There are also some very exotic models, such as the star of the show, a model of Nelson's Victory carved from mutton bones by French prisoners of war from the Napoleonic era. The rigging is rendered in the prisoners' own hair. The explanations of the artefacts are brilliantly done throughout the new display, juxtaposing artworks and interactive tools that really bring this collection alive.

Another important part of the scheme is the temporary exhibition gallery, which is now the best of its kind in the region, and will allow the dockyard to receive touring exhibitions from major galleries and museums. The first is the spectacular paintings by Stanley Spencer of the Clyde dockyards and their workers, which, although a little histrionic for my taste, depict some of the punishing hard work and searing heat that would have characterised the Smithery building itself for much of its working life.

The architecture throughout exhibits a modest and light touch, and its success is in preserving some of the romance of the ruined version of this building. This is perhaps most evident in the Pipebending Floor, the room where complex shapes were made out of lengths of metal. On the walls are evidence of the previous uses of the building, and van Heyningen and Haward has resisted any strong interventions here but has worked hard to preserve and contextualise the remains. I can also say that while these spaces look relatively untouched, there has been a massive amount of careful work by client, curators, engineers, architects and volunteers to get them to this state.

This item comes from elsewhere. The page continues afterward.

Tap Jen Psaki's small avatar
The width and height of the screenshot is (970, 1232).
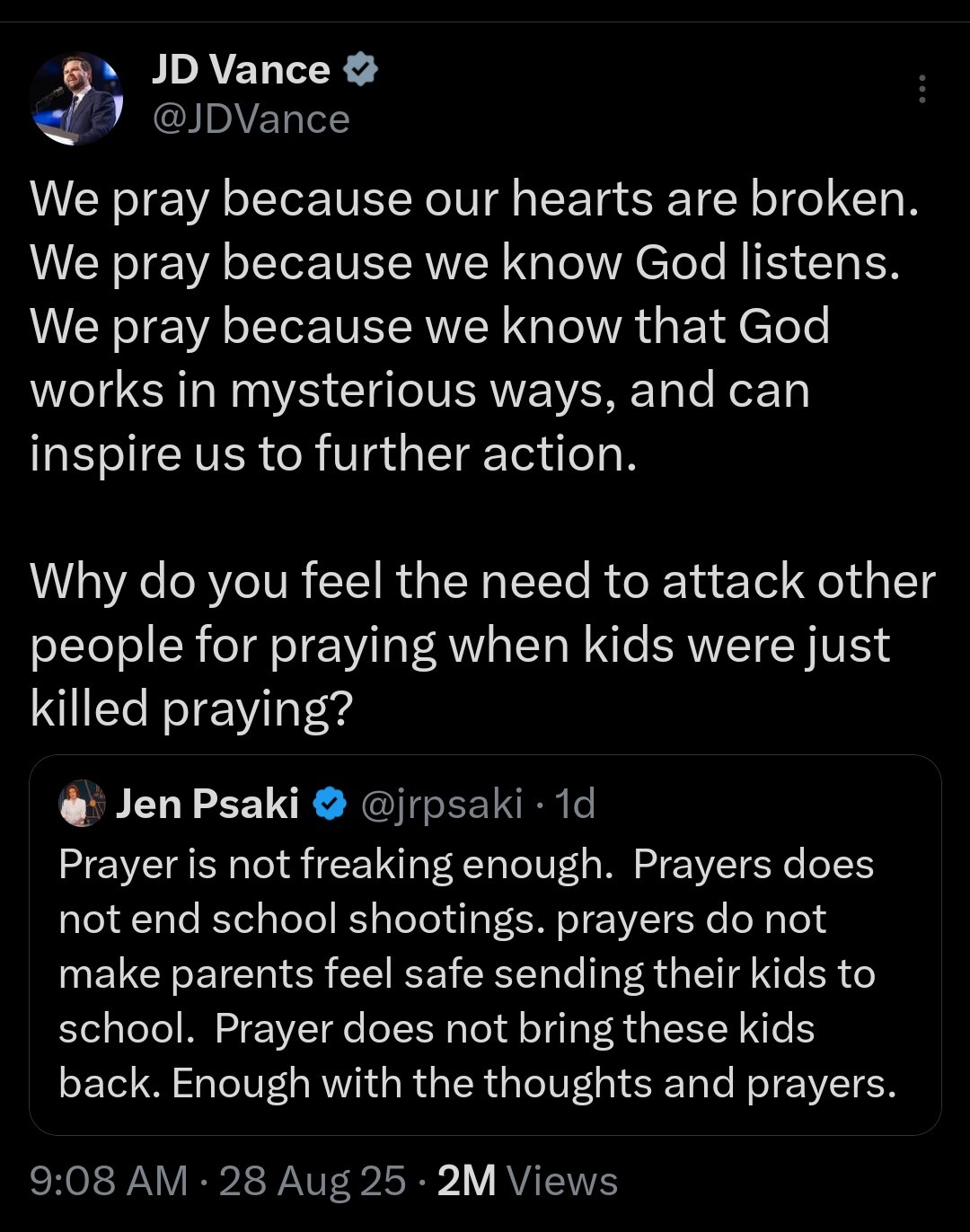pos(83,803)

Chatham Historic Dockyard is now part of a very rich architecture-inspired day out and very convenient. Just a stop before Chatham is Rochester, with its cathedral and castle dominating the skyline. But continue on to the historic garrison town of Chatham, and the dockyard should be your first stop.

The site is hemmed in by a dual carriageway and offensively bland housing around its fringes, and the local authority needs to work on the unprepossessing route from the train station to the entrance.

But once you are inside the dock walls you have a dockyard seemingly frozen in time, with lines of barracks, housing for officers, a spectacular rope works and a number of slips with naval relics in impressive numbers. The No 1 Smithery is at the heart of the site, and the new fulcrum of a great visitor attraction.

Chatham Historic Dockyard is open daily 10am-6pm. Admission £15 (conc available). Information: 01634 823 800, thedockyard.co.uk. Trains to Chatham depart from St Pancras every half hour.